C’est pourquoi, à l’initiative de la France, l’ONU a adopté des résolutions afin d’offrir un cadre légal permettant de lutter efficacement contre la piraterie. L’Europe a répondu à ce défi en créant l’opération Atalante. Un état-major stratégique et opératif, composé de 120 personnes provenant des 27 pays européens (ainsi que des pays invités), est installé à Northwood, au Royaume-Uni. Son bras armé est une force aéronavale (EU-NAVFOR ou Task Force 465) déployée au large de la Somalie avec un commandement tactique tournant (actuellement l’Espagne, qui a succédé à l’Italie et passera le relais, en avril, au Portugal). Cette force, dont la marine française est la première contributrice en terme de jours de mer (devant l’Allemagne et l’Espagne), est chargée de prévenir les actes de piraterie, sécuriser le trafic commercial dans le golfe d’Aden (reliant l’océan Indien à la mer Rouge) et protéger les convois du Programme Alimentaire Mondial (PAM) acheminant l’aide humanitaire en Somalie, mais aussi de la Mission de l’Union Africaine en Somalie (AMISOM).
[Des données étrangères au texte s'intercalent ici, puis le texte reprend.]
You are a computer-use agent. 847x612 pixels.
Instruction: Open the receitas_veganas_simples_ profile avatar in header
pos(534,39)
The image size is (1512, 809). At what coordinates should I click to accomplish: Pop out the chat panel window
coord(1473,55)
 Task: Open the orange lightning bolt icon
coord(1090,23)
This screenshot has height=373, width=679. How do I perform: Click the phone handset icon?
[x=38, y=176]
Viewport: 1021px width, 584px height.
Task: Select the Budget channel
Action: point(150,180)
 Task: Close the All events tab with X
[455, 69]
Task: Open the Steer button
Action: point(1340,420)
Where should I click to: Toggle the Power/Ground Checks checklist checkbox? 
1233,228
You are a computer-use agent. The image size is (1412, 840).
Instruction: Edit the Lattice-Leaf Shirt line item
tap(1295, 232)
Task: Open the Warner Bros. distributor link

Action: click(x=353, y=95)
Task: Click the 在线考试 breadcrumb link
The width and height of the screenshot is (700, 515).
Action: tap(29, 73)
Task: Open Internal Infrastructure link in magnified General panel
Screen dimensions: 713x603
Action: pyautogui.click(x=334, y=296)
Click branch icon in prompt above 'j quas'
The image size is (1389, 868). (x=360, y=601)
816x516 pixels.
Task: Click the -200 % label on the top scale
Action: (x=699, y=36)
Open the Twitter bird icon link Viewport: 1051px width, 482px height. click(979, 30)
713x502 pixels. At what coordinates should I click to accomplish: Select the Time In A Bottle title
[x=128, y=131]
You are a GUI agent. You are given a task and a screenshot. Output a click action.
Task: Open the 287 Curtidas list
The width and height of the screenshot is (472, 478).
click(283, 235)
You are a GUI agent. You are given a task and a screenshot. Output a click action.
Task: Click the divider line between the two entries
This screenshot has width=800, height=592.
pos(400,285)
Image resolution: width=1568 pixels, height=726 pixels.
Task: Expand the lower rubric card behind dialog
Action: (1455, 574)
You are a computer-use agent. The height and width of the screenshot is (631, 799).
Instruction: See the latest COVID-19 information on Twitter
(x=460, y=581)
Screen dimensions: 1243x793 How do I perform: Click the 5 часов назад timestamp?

Protection d'un cargo de l'AMISOM (© MARINE NATIONALE)
Contribution des pays en jours de mer (© EU-NAVFOR)
Zone d'opération d'Atalante (© EU-NAVFOR)
Actes de piraterie recensés en 2012 (© EU-NAVFOR)
Une armada internationale veille sur l’océan indien
Dans le sillage d’Atalante, l’OTAN a activé l’opération Ocean Shield, alors que les Américains et leurs alliés, dans le cadre de la force navale internationale chargée de la lutte contre le terrorisme et les trafics illicites (Task Force 150) en mer Rouge et océan Indien, décidaient de détacher une partie de ces moyens au sein d’une nouvelle structure, la TF 151, dédiée à la lutte contre la piraterie. En parallèle, certains pays, de manière indépendante, on également déployé dans ce but des forces navales, comme la Russie, l’Inde, le Japon, la Chine et la Corée du sud. Car la sécurisation de la zone est une affaire mondiale, puisque de celle-ci dépend la stabilité de la région et la libre circulation des marchandises, le trafic maritime étant l’épine dorsale du commerce international (90% des marchandises passent à un moment ou un autre par la mer). Ainsi, des dizaines de milliers de navires transitent chaque année dans le golfe d’Aden, dont le franchissement a été sécurisé par la mise en place d’un corridor de navigation protégé, l’IRTC (International Recommended Transit Corridor).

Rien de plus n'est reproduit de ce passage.